Suggestions from a Hard-Pressed User of USCIS Statistics

By David North on May 19, 2021

This administration could help those of us who read USCIS statistics. A good example of a statistical presentation that cries out for common-sense revision is USCIS’s ”Number of Service-wide Forms, Fiscal Year to Date”.

Before we get into the specifics of possible improvements, it should be said that this is a valuable document carrying useful information, and it is very important that it continue to be published, but preferably in a less abusive (to our eyes) format.

It has 53 different entries, and eight columns, for a total of 424 cells per quarter. When the same form covers all four quarters, it has a staggering 1,120 cells, all in what looks like agate (very small) type. For the first quarter of 2021, it was on two pages, with the second page full of footnotes, called “references”, and explanations, called “notes”. There are, to add to the confusion, 14 numbered references, which need numbers, and 14 numbered notes, which need not be numbered at all.

The main problem is the difficulty reading the form, because each of the cells carries very small type. A major improvement would come if all the references and notes on the second page used a larger typeface; there is ample room for them. Another major change, allowing for larger type, would be to use the blank space in the first column to make the typeface larger in the second through eighth columns.

To provide more room up and down, in addition to moving the references and notes to the second page, several of the line items should be removed because they lack of significance; perhaps they could be tallied annually in some other form. Reading from top to bottom we have the “Annual Certification of [EB-5] Regional Center” — the current form indicates that is not done anymore, so we have a series of blank cells. The line for “Legalization/SAW” relates to the more than 30-year-old IRCA legalization program and is full of “D”s, the department’s way of saying nine or fewer, in a needless bow to privacy concerns. Similarly, the lines dealing with “Application to File Declaration of Intention”, “Applications to Preserve Residence for Naturalization Purposes”, “Application for Posthumous Citizenship”, and “Medical Certification for Disability Exceptions”, all once used but now largely abandoned, should be dropped, saving six of 53 lines and making all the numbers more readable.

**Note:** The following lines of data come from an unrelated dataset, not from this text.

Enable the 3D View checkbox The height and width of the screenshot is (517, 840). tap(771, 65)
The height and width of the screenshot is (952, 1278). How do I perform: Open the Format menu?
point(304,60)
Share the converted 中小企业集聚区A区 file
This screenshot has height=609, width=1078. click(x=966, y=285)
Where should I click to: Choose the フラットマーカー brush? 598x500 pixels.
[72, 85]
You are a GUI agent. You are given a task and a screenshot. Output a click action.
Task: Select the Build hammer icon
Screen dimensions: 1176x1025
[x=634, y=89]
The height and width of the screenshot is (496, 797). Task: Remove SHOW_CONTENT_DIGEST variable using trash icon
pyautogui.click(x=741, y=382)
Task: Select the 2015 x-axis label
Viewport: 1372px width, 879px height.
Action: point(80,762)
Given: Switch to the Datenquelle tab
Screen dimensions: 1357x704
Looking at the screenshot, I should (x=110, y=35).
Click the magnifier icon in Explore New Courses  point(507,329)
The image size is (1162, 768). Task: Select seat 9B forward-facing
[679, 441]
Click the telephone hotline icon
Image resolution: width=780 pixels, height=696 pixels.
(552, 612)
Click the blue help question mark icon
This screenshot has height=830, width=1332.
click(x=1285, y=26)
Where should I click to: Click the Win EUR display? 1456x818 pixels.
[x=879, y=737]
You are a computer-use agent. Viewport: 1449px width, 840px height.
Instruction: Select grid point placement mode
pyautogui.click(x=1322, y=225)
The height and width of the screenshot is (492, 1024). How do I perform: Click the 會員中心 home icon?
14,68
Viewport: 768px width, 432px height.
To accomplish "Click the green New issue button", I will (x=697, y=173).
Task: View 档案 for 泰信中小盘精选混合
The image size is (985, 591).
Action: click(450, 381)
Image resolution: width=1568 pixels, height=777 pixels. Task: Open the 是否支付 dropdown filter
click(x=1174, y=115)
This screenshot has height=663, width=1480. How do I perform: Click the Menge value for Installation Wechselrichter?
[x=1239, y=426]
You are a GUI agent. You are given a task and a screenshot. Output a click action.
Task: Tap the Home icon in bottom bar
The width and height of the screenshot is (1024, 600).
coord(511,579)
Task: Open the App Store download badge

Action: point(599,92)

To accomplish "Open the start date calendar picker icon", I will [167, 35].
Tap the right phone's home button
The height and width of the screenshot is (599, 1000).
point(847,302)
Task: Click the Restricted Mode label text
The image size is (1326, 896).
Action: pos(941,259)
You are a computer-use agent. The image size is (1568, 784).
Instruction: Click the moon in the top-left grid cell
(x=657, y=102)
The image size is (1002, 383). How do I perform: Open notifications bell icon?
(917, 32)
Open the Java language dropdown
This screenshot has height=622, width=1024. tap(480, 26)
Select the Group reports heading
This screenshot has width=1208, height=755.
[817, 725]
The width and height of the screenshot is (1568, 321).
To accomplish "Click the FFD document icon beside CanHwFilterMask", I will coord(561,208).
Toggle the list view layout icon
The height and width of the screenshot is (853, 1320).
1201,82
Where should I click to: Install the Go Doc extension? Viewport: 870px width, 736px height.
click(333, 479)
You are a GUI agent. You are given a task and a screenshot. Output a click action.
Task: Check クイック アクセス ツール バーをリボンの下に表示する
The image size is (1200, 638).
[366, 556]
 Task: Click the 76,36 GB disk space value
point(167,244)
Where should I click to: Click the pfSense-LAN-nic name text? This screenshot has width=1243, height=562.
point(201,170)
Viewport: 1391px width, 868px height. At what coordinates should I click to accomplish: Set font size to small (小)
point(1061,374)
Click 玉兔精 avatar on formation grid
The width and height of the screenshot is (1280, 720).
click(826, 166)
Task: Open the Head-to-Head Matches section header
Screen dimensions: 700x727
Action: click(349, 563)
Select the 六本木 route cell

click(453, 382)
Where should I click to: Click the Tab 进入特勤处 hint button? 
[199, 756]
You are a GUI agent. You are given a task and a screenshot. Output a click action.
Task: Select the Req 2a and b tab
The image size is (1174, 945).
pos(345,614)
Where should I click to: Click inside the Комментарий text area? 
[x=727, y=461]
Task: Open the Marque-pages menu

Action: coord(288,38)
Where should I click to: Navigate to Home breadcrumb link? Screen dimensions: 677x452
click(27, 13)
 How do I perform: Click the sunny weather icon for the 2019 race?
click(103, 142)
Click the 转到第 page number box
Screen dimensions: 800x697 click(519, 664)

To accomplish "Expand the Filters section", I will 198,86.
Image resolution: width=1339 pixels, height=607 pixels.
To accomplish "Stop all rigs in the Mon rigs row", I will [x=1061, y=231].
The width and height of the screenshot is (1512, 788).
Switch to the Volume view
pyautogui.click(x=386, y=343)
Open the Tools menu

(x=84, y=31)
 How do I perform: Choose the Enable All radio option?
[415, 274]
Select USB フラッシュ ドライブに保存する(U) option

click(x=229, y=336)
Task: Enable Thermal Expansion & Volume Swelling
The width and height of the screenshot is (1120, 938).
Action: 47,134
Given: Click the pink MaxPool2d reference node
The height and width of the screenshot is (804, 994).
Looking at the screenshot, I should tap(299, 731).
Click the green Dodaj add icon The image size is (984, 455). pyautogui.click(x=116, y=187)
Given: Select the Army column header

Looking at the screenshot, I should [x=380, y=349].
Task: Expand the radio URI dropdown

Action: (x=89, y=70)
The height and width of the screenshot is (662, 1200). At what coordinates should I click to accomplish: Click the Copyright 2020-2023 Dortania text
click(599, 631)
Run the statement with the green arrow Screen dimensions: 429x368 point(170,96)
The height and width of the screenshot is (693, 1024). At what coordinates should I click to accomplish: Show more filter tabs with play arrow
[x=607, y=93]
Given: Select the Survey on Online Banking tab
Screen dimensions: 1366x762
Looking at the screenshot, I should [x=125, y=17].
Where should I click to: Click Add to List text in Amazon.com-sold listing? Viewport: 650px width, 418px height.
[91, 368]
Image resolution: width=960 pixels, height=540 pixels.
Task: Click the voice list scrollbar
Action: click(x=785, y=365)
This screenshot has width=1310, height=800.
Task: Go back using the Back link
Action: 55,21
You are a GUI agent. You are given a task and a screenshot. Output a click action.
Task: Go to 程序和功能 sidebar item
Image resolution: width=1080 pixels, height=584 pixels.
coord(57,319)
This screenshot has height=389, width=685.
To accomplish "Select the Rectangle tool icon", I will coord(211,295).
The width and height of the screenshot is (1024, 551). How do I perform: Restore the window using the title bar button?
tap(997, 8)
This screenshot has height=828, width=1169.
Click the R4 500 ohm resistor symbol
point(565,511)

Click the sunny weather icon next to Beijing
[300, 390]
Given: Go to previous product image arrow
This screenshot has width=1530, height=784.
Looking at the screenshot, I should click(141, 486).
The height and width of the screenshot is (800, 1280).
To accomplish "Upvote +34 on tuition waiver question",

Two other minor suggestions: “Processing Time” should read something like “Processing Time Mo’s” to indicate that we are dealing with months, not days or weeks. Also, in the next to bottom line in the current quarterly table the number of approvals and denials should not be merged, as they are now.

These changes should not consume more than a couple of hours of a technician’s time, they will preserve all the pertinent data, and they will save the eye-sight of the consumers of the information.